Vax bragging
Those of us waiting to get our first jab wince at your public status displays of Covid immunity.
If you’re a youngest child, you have a story that goes like this. Once, when I was little, my parents snuck out of the house with my two older siblings to see Hayley Mills in The Parent Trap. The movie was released in 1961, so I must have been 3. What I know, based perhaps on memory or perhaps on family lore, is that when I got wind of this betrayal I wailed like a banshee. My late first wife, also the youngest of three siblings and the same age as me to the day, remembered (or remembered family stories about) a parallel betrayal around the very same movie.
Now my older siblings are eligible to get vaccinated because they are 65 or older and I am not. My sister Patsy has been vaccinated twice. Oh great, I told her.
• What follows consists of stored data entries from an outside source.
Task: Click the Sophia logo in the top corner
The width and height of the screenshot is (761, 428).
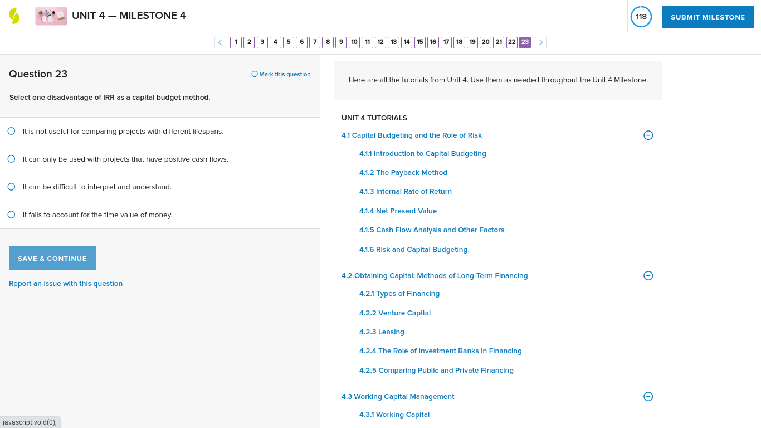Action: click(x=13, y=15)
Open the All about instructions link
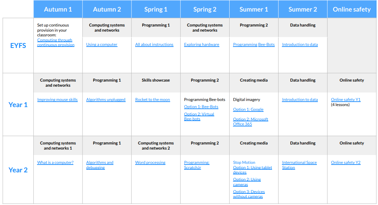378x205 pixels. pyautogui.click(x=154, y=45)
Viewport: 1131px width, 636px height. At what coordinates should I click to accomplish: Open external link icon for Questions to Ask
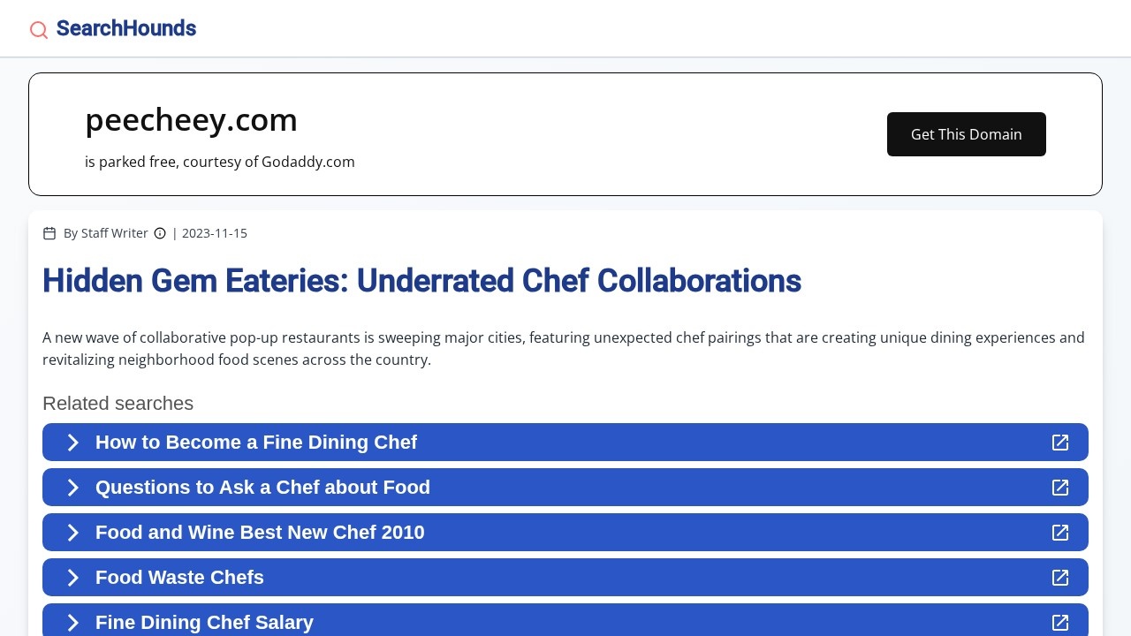pyautogui.click(x=1060, y=488)
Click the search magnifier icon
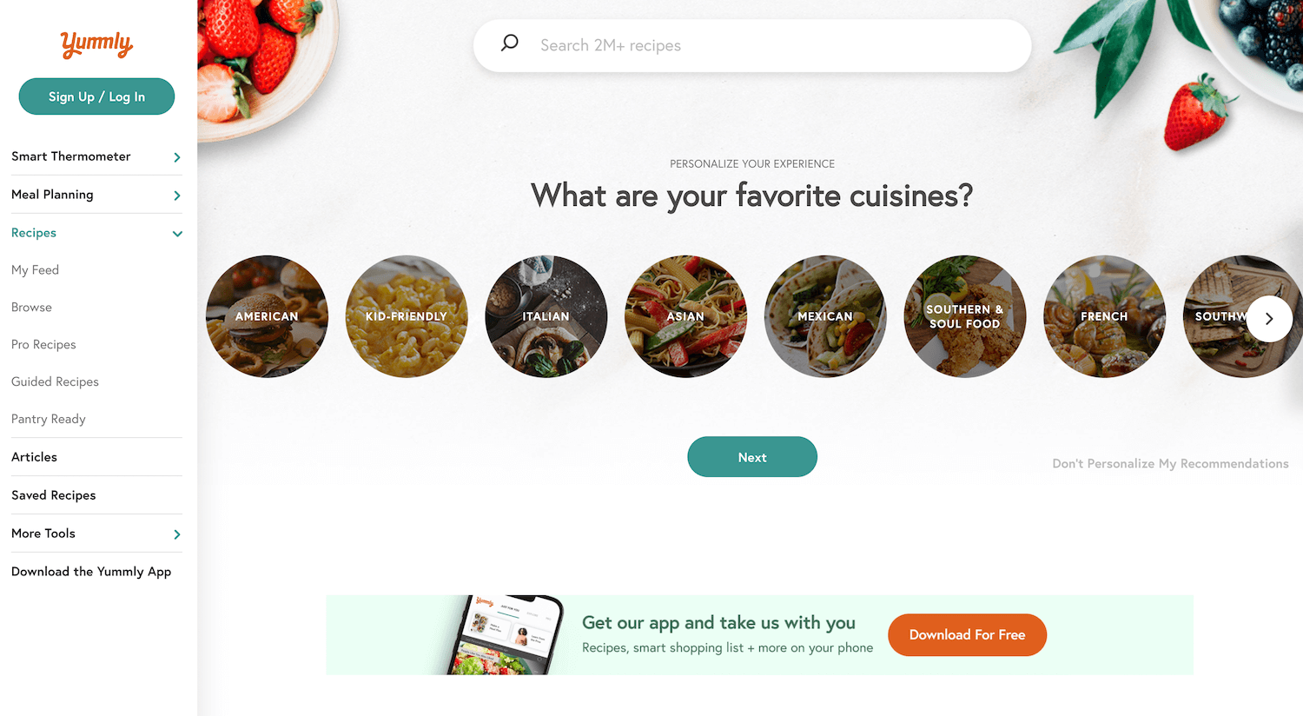Viewport: 1303px width, 716px height. (510, 43)
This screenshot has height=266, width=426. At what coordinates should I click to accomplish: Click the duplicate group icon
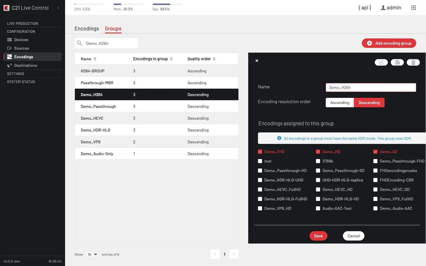pyautogui.click(x=397, y=62)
I’m still getting left home with the babysitter only now you could die from not seeing The Parent Trap. She felt I was overreacting.
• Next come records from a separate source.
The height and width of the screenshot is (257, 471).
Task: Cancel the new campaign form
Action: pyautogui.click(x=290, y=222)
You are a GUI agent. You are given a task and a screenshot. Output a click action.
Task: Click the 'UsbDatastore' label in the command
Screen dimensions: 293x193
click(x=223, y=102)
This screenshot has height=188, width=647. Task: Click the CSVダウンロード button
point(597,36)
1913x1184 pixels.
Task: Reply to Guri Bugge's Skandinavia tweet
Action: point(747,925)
I kid, of course. But also not, or anyway not so much when I log onto Twitter and I see people showing off their Covid jabs. I don’t begrudge the ones who became eligible because they suffer special medical conditions, or because they’re working the front lines as doctors or teachers or grocery workers, or even because they’re sitting Covid ducks in prison. These folks are at particular risk. But the ones who got to the front of the line just by being two years older than me? I’d rather they kept a lower public profile. The I-just-got-vaxxed tweet is to 2021 what the here’s-my-$500-Hamilton-pasteboard tweet was to 2016. With, of course, the common theme of “I am not throwin’ away my shot.”
America being a land of competitive status hierarchies, there dwells within it an alternative subculture so determined not to fear Covid that vaccine tweets are more likely to inspire contempt than envy. Members of this subculture have been known to beat up people who ask them to put on a mask. Sometimes these creeps beat up people merely for wearing a mask themselves.
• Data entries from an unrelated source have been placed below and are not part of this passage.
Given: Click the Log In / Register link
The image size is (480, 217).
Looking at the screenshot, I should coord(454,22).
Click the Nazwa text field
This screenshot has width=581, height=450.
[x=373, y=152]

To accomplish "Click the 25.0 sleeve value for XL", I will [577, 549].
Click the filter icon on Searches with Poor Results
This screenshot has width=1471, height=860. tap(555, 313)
So when two officials at the annual Conservative Political Action Conference this morning asked CPAC’s MAGA-mad attendees to put on their goddamned masks, they were probably lucky to get out of the room alive. The officials invoked the rule of law—the conference is in Orlando, the county seat of Orange County, Fla., where mask-wearing is required in public spaces—but conservative reverence for law and order isn’t what it was before Jan. 6. The officials also invoked the property rights of the Hyatt Regency Orlando. But that didn’t go over too well, either. In my latest New Republic column, I unpack all this, as the kids say, and consider whether John Locke has any future in the Trump-dominated GOP.
No, I’m afraid they’re stuck with nasty, brutish, and short.
When my elderly in-laws got their shots, the aides asked us to take pictures and post them on social media because the anti-vaccine forces on Facebook and Twitter are so loud. Apparently part of the anti-vaxx narrative is that "nobody is really willing to get the shots." So they wanted us to brag about getting them, basically. Some of what you're seeing may be people trying to fulfill that request.